A Student Review of A Royal Affair
By Eriona Peci
A Royal Affair could be regarded by some viewers as a history lesson on Danish royalty. However, the film is much more than that. The plot is centred on the corrupt Danish court of the 18th century. Mad King Charles VII, portrayed by Mikkel Folsgaard, marries the beautiful 16-year-old English Princess, Caroline Mathilde. Queen Caroline moves to Denmark and her life quickly becomes horrid. Even after Charles fathers Caroline’s son, he prefers to spend more time with his dog and act like a petulant child.
It becomes obvious to moviegoers that Charles is a puppet for the evil Danish council that favors the rich and exploits the poor. The power lies with the affluent, not to the King.
However, it all changes when Charles needs a doctor. Here enters German physician Dr. Johann Friedrich Struensee, an Enlightenment thinker. Once Charles befriends Struensee, the politics take a drastic turn towards Enlightened thought.
The change creates a certain animosity between the people of the Court. This hatred grows to the point beyond repair. Furthermore, romantic drama ensues between the King, his queen, and his doctor.
The raw acting, the elaborate costume design, the script, and the cinematography are what make this film different from every other generic period piece.
Mads Mikkelsen’s performance as the German doctor is what is to be expected from such a great actor. The raw emotion coming from Mikkelsen during certain scenes really helps the audience picture Struensee’s experience.
However, Mikkel Boe Folsgaard, portrayal of King Charles VII stole the entire show. Mikkel manages to play a lunatic trying to act sane. Furthermore, he is able to make his character pitiful, even after the audience witnesses the horrible acts he as committed.

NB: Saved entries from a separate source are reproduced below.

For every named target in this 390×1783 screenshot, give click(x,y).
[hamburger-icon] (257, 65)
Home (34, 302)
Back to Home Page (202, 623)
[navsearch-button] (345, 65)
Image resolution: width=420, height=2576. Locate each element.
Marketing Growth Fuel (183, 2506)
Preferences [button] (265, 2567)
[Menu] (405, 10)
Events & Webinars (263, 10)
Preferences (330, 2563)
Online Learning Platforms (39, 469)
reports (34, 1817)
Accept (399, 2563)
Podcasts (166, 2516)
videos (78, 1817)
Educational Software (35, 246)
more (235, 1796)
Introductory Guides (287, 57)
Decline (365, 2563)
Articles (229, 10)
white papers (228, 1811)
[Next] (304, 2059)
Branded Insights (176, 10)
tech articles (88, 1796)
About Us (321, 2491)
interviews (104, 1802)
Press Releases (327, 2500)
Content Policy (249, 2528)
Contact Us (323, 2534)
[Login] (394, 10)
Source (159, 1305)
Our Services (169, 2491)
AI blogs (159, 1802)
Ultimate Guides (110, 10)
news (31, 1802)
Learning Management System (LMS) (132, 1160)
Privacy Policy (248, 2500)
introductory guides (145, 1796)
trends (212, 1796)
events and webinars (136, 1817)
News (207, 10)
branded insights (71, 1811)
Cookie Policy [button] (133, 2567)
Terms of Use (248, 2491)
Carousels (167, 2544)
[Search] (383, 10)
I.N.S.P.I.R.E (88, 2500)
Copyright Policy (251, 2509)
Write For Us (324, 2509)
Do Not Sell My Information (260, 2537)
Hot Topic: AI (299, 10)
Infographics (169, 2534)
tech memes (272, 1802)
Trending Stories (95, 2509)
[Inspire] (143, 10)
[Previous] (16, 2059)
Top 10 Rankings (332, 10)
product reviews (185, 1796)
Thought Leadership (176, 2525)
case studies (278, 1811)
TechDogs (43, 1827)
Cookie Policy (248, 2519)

To portray a character with so many conflicted emotions takes skill: Oscar-worthy skill. Folsgaard has already won this year’s Silver Bear for Best Male Actor at the Berlin Film Festival for his performance.
A Royal Affair also won the Silver Bear for Best Script. Denmark seems to have put immense faith in this film, making A Royal Affair their official submission for the Foreign Language Film Category of the 85th Academy Awards.